Da mensagem do embaixador Mikko Pyhälä parece do maior interesse destacar o papel que tiveram as sociais-democracias nórdicas na ajuda à luta da Guiné-Bissau, fala de Kalvi Sorja, que foi primeiro-ministro da Finlândia, e de outro primeiro-ministro finlandês, Paavo Lipponen, da social-democrata Birgitta Dahl, viria a ser presidente do parlamento sueco, a referência maior cabe a Olof Palme. “Muitos afirmaram que o sucesso da luta deveu-se em absoluto ao carisma e génio de Amílcar Cabral que na análise da sociedade e da opressão coloniais foi mais profundo do que Frantz Fanon e que como estudioso da liberdade e como estratega foi mais claro do que Che Guevara. Afirmou-se que Cabral conseguiu integrar valores africanos e europeus, e que com o amplo conhecimento do país que obteve quando realizou o recenseamento agrícola passou a conhecer o potencial dos vários grupos étnicos e sociais para a revolução. Para o êxito desta revolução era necessário uma aliança entre os cabo-verdianos e os guineenses.
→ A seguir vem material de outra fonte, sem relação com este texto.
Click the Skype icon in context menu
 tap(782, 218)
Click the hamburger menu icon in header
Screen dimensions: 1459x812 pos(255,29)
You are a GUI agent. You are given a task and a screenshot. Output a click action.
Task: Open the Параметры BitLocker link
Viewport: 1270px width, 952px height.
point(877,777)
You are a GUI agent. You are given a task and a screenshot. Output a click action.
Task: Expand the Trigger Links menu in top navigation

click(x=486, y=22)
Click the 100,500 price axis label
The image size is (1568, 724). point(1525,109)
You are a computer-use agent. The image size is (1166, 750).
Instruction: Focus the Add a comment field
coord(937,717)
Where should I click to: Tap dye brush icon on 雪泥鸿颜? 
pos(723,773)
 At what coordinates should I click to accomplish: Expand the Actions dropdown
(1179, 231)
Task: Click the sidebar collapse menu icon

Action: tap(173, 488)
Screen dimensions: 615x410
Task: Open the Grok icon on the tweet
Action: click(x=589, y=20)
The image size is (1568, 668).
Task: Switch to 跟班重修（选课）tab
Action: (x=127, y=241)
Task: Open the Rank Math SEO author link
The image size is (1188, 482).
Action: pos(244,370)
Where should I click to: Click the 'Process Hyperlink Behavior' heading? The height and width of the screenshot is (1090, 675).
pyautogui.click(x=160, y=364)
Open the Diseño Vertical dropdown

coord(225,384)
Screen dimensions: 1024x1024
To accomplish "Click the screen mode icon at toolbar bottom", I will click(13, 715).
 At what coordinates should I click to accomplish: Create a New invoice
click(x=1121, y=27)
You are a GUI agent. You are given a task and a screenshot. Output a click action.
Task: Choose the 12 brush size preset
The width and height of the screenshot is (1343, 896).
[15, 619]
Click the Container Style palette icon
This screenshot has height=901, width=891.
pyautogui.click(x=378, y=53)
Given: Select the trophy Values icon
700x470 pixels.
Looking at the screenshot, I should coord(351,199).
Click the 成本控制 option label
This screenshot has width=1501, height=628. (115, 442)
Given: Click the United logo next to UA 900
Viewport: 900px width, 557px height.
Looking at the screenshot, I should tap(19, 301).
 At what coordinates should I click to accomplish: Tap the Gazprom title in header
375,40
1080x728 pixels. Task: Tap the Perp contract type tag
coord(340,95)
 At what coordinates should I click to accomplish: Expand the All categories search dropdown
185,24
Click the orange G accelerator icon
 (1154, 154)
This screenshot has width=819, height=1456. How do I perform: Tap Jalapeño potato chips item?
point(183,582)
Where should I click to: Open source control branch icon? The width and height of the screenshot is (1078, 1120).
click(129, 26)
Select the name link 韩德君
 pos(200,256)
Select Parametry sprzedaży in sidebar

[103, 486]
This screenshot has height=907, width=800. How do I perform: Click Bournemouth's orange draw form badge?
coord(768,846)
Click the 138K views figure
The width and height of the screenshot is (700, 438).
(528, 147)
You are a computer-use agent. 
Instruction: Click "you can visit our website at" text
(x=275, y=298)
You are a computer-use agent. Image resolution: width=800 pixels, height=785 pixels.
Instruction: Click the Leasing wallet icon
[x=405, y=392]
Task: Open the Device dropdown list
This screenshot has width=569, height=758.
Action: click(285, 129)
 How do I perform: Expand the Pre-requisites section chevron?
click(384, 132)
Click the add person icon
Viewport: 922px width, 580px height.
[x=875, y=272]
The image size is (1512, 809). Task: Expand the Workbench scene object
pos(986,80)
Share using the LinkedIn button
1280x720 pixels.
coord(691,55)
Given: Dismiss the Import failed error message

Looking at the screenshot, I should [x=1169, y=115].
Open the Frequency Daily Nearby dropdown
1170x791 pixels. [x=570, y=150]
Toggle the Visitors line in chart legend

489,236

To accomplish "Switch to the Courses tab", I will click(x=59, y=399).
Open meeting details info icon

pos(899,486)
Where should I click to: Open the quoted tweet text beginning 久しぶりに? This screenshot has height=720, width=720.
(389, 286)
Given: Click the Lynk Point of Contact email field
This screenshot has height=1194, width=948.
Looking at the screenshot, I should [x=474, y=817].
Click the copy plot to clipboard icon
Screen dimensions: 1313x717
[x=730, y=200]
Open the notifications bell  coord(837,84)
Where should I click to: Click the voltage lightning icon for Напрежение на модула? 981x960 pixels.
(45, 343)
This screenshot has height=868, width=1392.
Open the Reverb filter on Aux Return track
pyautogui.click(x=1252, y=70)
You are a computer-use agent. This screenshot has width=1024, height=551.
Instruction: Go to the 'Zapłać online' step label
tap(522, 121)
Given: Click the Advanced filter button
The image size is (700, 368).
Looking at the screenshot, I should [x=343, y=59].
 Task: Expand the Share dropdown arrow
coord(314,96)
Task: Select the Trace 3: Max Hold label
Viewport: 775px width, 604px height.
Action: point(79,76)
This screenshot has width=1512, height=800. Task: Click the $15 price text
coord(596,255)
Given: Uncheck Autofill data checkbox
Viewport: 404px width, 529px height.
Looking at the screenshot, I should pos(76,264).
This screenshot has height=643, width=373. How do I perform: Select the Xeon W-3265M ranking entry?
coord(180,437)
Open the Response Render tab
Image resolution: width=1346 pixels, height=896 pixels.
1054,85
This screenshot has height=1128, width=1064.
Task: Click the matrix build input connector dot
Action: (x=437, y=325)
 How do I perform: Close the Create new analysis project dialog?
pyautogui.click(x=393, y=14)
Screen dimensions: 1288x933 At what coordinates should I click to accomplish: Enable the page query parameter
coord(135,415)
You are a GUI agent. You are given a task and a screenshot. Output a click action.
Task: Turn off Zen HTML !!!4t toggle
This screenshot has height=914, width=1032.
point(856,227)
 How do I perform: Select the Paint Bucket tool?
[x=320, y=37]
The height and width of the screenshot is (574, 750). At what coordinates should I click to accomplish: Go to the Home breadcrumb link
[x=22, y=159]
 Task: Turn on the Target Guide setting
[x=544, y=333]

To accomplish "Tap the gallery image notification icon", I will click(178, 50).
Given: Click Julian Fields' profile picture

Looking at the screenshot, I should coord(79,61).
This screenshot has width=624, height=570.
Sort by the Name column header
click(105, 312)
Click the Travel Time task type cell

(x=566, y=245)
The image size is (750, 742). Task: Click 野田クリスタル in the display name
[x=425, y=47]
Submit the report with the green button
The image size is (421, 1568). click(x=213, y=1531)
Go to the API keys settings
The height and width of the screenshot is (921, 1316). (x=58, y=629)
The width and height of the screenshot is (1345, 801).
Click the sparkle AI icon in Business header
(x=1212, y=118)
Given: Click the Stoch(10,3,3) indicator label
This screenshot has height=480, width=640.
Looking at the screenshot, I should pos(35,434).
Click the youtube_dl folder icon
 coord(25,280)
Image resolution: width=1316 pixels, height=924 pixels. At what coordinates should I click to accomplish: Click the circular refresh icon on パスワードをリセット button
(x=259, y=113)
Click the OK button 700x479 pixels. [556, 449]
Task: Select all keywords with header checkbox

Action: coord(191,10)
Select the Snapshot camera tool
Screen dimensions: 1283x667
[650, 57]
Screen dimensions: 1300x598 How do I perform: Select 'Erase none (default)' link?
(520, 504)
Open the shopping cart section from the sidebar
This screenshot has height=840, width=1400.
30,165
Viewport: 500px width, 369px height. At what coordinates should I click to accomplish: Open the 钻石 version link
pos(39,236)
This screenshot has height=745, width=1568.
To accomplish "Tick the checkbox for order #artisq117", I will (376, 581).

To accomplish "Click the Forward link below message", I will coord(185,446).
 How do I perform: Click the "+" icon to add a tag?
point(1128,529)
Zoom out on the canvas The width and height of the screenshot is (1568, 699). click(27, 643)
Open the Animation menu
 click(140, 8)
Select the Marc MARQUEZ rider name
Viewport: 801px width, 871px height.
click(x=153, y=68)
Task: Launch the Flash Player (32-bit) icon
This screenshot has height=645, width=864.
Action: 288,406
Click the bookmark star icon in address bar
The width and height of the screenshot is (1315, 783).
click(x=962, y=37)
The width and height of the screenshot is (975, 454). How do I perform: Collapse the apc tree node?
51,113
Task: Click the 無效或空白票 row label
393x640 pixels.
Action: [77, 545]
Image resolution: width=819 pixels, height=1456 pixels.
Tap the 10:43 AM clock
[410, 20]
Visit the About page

Cabral não sobrevalorizou a espontaneidade dos camponeses como fez Che Guevara. Para Cabral, a atividade militar só era possível com base num longo e paciente trabalho político e, embora insistisse que os guerrilheiros fossem militantes armados, nunca promoveu o militarismo. O sociólogo finlandês Juhani Koponen escreveu que Cabral foi o mais brilhante pensador da jovem África. Para o escritor sueco Per Wästberg, Cabral foi o mais brilhante dos líderes que as lutas africanas pela independência produziram e a sua perda foi irreparável”.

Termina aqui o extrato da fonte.